Thread

  1. Re: pg_rewind does not rewind diverging timelines

    Mats Kindahl <mats.kindahl@gmail.com> — 2026-05-01T16:06:20Z

    On Thu, Apr 30, 2026 at 10:19 AM Mats Kindahl <mats.kindahl@gmail.com>
    wrote:
    
    > Hi all,
    >
    > I have been playing around with various promotion scenarios to check if it
    > is possible to lose writes in more complicated scenarios involving
    > promotions and uses of synchronous_standby_names and decided to create a
    > TLA+ model for streaming replication involving promotions and check those
    > with TLC. You can find the models at [1] if you're interested.
    >
    > There is one scenario that I assume is known that TLC found, but does not
    > seem to be fixed. It is a relatively rare case, but since the fix is quite
    > easy, I thought I'd share it with you and get feedback.
    >
    > The scenario can occur if you're unlucky and have more than one crash when
    > promoting standbys to be primaries, and goes like this:
    >
    > You have three servers, S1, S2, and S3. S1 is primary and S2 and S3 are
    > standbys. All are on timeline (TLI) 1.
    >
    > 1. S1 crashes
    > 2. S1 recovers and starts promotion. It writes XLOG_END_OF_RECOVERY (EOR)
    > for TLI 2 to the WAL.
    > 3. S1 It manages to write some records W1 to the WAL.
    > 4. Before the EOR is replicated to any standby, S1 crashes again. It is
    > now on TLI 2 and has some changes that are not elsewhere.
    > 5. S2 is promoted. It writes an EOR for TLI 2 (since it is not aware of
    > any other timeline) to the WAL.
    > 6. S2 writes some records W2 to WAL and now S1 has a record of TLI 2
    > version 1 (TLI 2.1) and S2 is on TLI 2.2.
    > 7. S1 recovers and wants to join as a standby. You run pg_rewind to get
    > rid of the extra data, but since S2 is also on TLI 2, pg_rewind will
    > happily assume that both are on the same timeline.
    > 8. S2 is now a standby but has that extra record for W2 both in the WAL
    > and in the database.

## DATA RECORDS

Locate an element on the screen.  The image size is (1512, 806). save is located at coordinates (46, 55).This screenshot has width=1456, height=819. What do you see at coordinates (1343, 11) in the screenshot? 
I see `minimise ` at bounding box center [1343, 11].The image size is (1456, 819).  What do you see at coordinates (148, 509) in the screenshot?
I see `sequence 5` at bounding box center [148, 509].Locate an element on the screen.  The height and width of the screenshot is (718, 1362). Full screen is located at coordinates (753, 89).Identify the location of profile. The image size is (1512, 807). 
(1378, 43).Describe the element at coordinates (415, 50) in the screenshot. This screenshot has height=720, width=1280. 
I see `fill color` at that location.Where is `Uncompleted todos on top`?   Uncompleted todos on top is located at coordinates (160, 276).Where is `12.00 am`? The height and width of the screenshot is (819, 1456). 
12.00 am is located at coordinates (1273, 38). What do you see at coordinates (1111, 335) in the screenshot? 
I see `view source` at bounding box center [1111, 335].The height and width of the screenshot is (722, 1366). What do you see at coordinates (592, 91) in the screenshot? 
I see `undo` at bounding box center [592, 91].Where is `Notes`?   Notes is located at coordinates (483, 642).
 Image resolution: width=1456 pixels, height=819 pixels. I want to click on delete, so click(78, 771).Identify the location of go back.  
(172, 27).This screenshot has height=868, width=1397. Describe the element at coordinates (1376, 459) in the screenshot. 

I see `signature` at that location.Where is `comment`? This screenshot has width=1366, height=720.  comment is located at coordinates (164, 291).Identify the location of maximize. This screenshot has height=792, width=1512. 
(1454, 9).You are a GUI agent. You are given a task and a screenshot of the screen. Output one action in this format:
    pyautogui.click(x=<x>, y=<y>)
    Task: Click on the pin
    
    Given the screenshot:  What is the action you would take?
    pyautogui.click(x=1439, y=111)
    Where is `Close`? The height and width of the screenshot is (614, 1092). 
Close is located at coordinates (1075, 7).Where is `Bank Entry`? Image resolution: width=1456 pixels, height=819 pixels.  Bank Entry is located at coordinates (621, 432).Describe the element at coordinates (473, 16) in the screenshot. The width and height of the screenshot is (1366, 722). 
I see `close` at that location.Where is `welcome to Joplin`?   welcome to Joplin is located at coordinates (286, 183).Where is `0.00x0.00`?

## REQUIREMENTS
a – In the pg_rewind thread, what tool was used to check the TLA+ models of streaming replication?
b – Retype the part of the pg_rewind thread starting with "On Thu, Apr" and going on through "if you're interested.".
The records stand apart from the pg_rewind thread.

## OUTPUTS FOR THE TASKS
a – TLC

b –
On Thu, Apr 30, 2026 at 10:19 AM Mats Kindahl <mats.kindahl@gmail.com>
    wrote:
    
    > Hi all,
    >
    > I have been playing around with various promotion scenarios to check if it
    > is possible to lose writes in more complicated scenarios involving
    > promotions and uses of synchronous_standby_names and decided to create a
    > TLA+ model for streaming replication involving promotions and check those
    > with TLC. You can find the models at [1] if you're interested.